**Kaynak Metin:**
______
Bir ülke, dünya üzerindeki çöpün ne kadarını toplayabilir? Bütün dünya çöpünden kurtulmak için bir ülkeye bağımlı olması ne kadar doğru? Bugün sizlere geri dönüşüm endüstrisinin pek bilinmeyen bir yanını anlatacağım. Hikayemiz Çin hükumetinin, 1980'li yıllarda ülkeyi dış ticarete açmasıyla başladı. Çin ekonomisinde büyüme başladı. Ancak Çin, üretim için işlenmiş materyallere sahip değildi ve dolayısıyla geri dönüştürülebilir maddeleri yeniden işleyip ürün üretimine başlama kararı aldı. Bu karar yeni bir problem doğurd: Çin, 1980'li yıllarda ihtiyaç olacak kadar çöpü ortaya çıkaracak tüketici bir topluma sahip değildi. Pasifik Okyanusu'nun diğer tarafında ise Amerika'da çöpler büyük bir problem haline geliyordu. 1988 yılında Amerika ve Çin bir anlaşma yaptı. Amerika, Çin'den gelen ticaret gemilerini atıklarla doldurup geri gönderecekti. Böylelikle çöp ticareti doğdu. Çin, 2001'de Dünya Ticaret Örgütü'ne girdiğinde kaplılarını bütün ülkelerin çöplerine açmıştı. Bunun üzerine Batı ülkeleri, geri dönüşüm tesisleri yapmak yerine daha düşük maliyeti olan çöp toplama tesisleri inşa ettiler. Bu tesislerde çöpler ayrıştırılıyor, paketleniyor ve Çin'e satılıyordu. Bu atık ticaretini en çok plastik ve kağıt atıklar oluşturuyordu. Çin, her sene bütün dünyada ortaya çıkan plastik atıkların %70'ini ülkesine kabul ediyordu. 2017 yılında geri dönüşüm endüstrisinin değeri yüz milyar doları geçmişti. Amerika'da bir çöp tüccarı olduğunuzu düşünün. Sizce yıllık ne kadar kazanırdınız?
2010'lu yılların ortalarına geldiğimizde Çin Halk Cumhuriyeti'nin dünyanın en büyük üretim ekonomisi olduğunu görüyoruz. Bunun üzerine Çin halkı artık kendi çöpünü üretecek kadar tüketim yapacak bir ekonomik düzeye gelmişti. Herkes için her şey yolundaydı. Ama her şey 2016'da değişmeye başladı.
2016'da Ju-Liang Wang tarafından "Plastic China" isminde bir belgesel çekildi. Bu belgeselde Çin Halk Cumhuriyeti'nin geri dönüşüm endüstrisinin çirkin kısmı anlatılıyordu. Çin Halk Cumhuriyeti'nin geri dönüşüm tesisleri düşük gelirli toplumların bulunduğu bölgelerde bulunmaktaydı. Bu bölgeler, ülke dışından gelen çöplerle dolduruluyor ve adeta çöplüğe çevriliyordu. Bölge halkı, başka gelir kaynaklarına sahip olmadığı için bu tesislerde çalışmak zorunda kalıyordu. Bu tesisleri işleten patronlar, gelirin büyük çoğunluğunu alıyordu. Tesislerdeki salgın hastalıklar, gelir adaletsizliği ve zor çalışma koşulları filmde vurgulanarak anlatılıyordu. Size bir soru sormak istiyorum. Geri dönüşüm, sandığınız gibi bir şey miymiş?
______
**Malzeme:**
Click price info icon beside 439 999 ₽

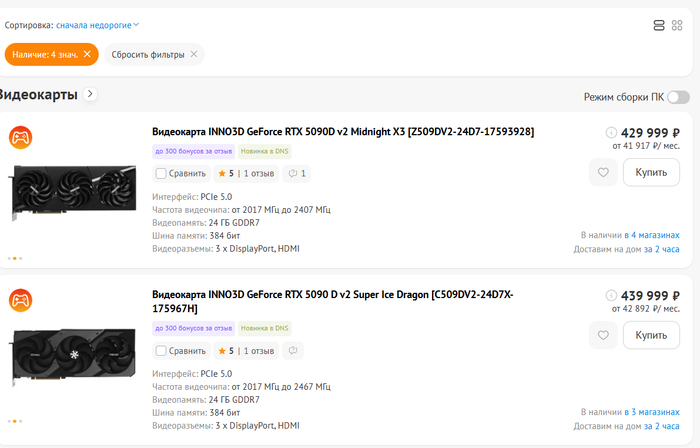click(611, 295)
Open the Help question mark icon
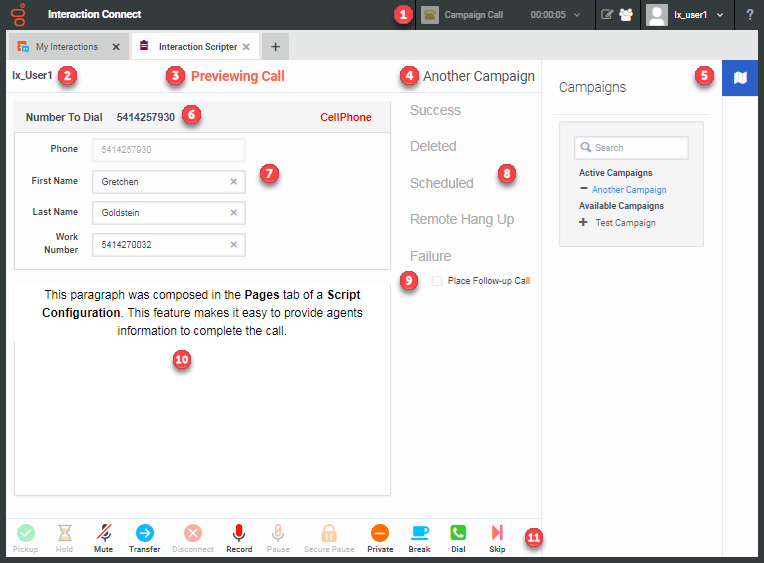Image resolution: width=764 pixels, height=563 pixels. [749, 15]
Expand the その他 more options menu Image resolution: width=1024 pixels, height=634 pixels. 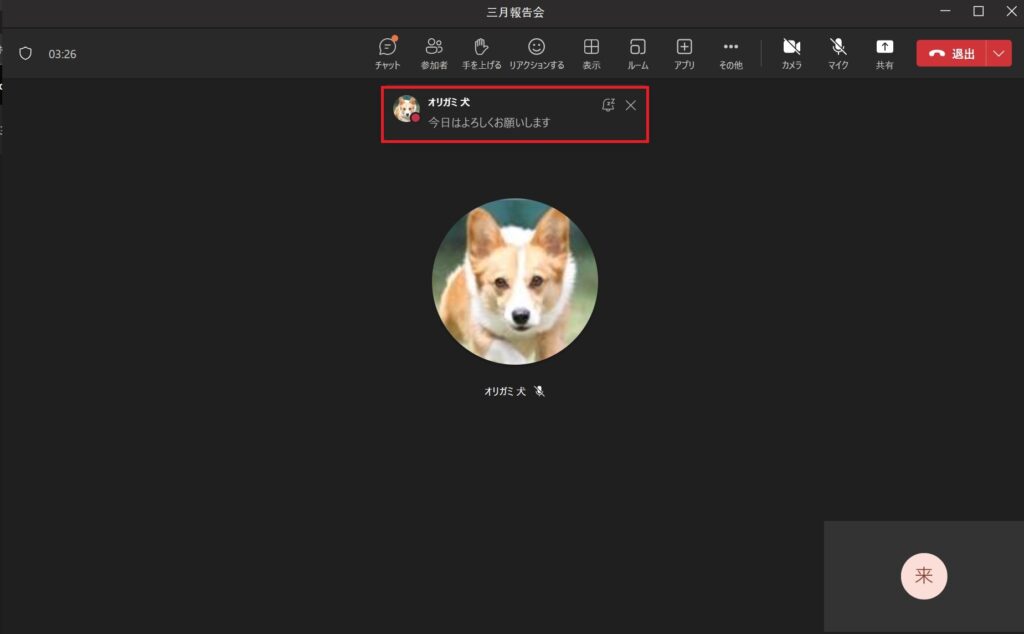730,53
______
**Verilen Görev A:**
Kaynak metne göre Çin, her yıl dünyada ortaya çıkan plastik atıkların yüzde kaçını ülkesine kabul ediyordu?
**Verilen Görev B:**
Kaynak metnin "2016'da Ju-Liang Wang" ifadesinden başlayıp "bir şey miymiş?" ifadesi de dahil olmak üzere bu ifadeye kadar uzanan bölümünü hiçbir değişiklik yapmadan yeniden yazınız.
**Verilen Görev C:**
Kaynak metinde on yıllık bir dönem olarak değil, tek bir yıl olarak anılan bütün yılları metindeki geçiş sırasıyla listeleyiniz.
Kayıtların kaynak metinle herhangi bir bağlantısı bulunmamaktadır.

**Yanıt A:**
%70'ini.

**Yanıt B:**
2016'da Ju-Liang Wang tarafından "Plastic China" isminde bir belgesel çekildi. Bu belgeselde Çin Halk Cumhuriyeti'nin geri dönüşüm endüstrisinin çirkin kısmı anlatılıyordu. Çin Halk Cumhuriyeti'nin geri dönüşüm tesisleri düşük gelirli toplumların bulunduğu bölgelerde bulunmaktaydı. Bu bölgeler, ülke dışından gelen çöplerle dolduruluyor ve adeta çöplüğe çevriliyordu. Bölge halkı, başka gelir kaynaklarına sahip olmadığı için bu tesislerde çalışmak zorunda kalıyordu. Bu tesisleri işleten patronlar, gelirin büyük çoğunluğunu alıyordu. Tesislerdeki salgın hastalıklar, gelir adaletsizliği ve zor çalışma koşulları filmde vurgulanarak anlatılıyordu. Size bir soru sormak istiyorum. Geri dönüşüm, sandığınız gibi bir şey miymiş?

**Yanıt C:**
1988, 2001, 2017, 2016